Jesus habe niemals eine Segnung verweigert. "Das ist der Grundgedanke", sagte der Erzbischof von Mumbai Gracias, ein enger Berater von Papst Franziskus, dem US-Portal "Crux" (Freitag). Zudem sei die Bitte um Segnung in der indischen Kultur ein weithin üblicher Brauch. "Unsere indische Mentalität ist so inklusiv und verständnisvoll für Menschen anderer Religionen und Glaubensrichtungen", so der Kardinal.
Kontroverse beruht auf einem Missverständnis
"Alle suchen nach Gott, alle suchen nach der Wahrheit, alle suchen nach Spiritualität." Die Kontroverse in Indien über "Fiducia supplicans" beruhe auf einem Missverständnis. "An der kirchlichen Lehre von der Ehe zwischen Mann und Frau ändert sich überhaupt nichts. Die Tradition der Kirche und des Lehramtes ist sehr klar und es gibt überhaupt keinen Widerspruch", betonte Gracias.

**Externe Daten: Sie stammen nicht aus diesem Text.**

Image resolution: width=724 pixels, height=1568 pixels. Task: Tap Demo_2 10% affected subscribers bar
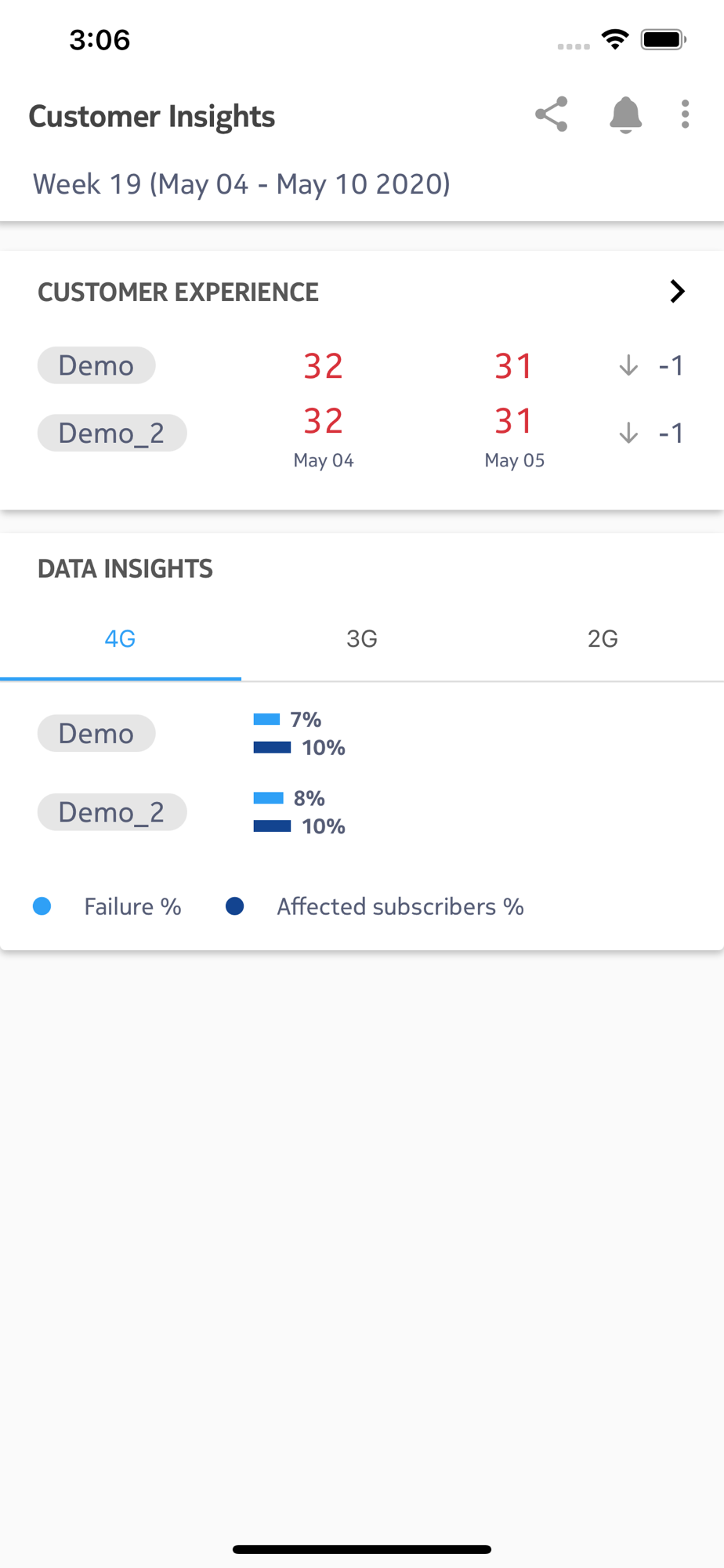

Das neue Vatikan-Papier vom 18. Dezember gestattet erstmals die Segnung von homosexuellen, unverheirateten und wiederverheirateten Paaren. Zugleich hält das Schreiben fest, dass Geistliche solche Paare nicht bei einem Gottesdienst segnen dürfen. Auch muss eine Verwechslung mit einer kirchlichen Trauung ausgeschlossen werden.
Kriminalisierung von Homosexualität verfassungswidrig
Innerkirchlich löste das Dokument ein geteiltes Echo aus. Vor allem in Afrika und Osteuropa, aber auch in Teilen Lateinamerikas stößt es auf massive Ablehnung. Homosexualität ist auch in der mehrheitlich hinduistischen Gesellschaft Indiens ein kontroverses Thema. Im Oktober lehnte das Oberste Gericht eine Legalisierung gleichgeschlechtlicher Ehen ab.
Es sei das Vorrecht des Gesetzgebers, über eine Änderung des Eherechtszu entscheiden, hieß es in dem Urteil. Im September 2018 entschied das Gericht indes einstimmig, dass eine Kriminalisierung von Homosexualität verfassungswidrig sei – und hob den noch aus der britischen Kolonialzeit stammenden Paragrafen 377 auf.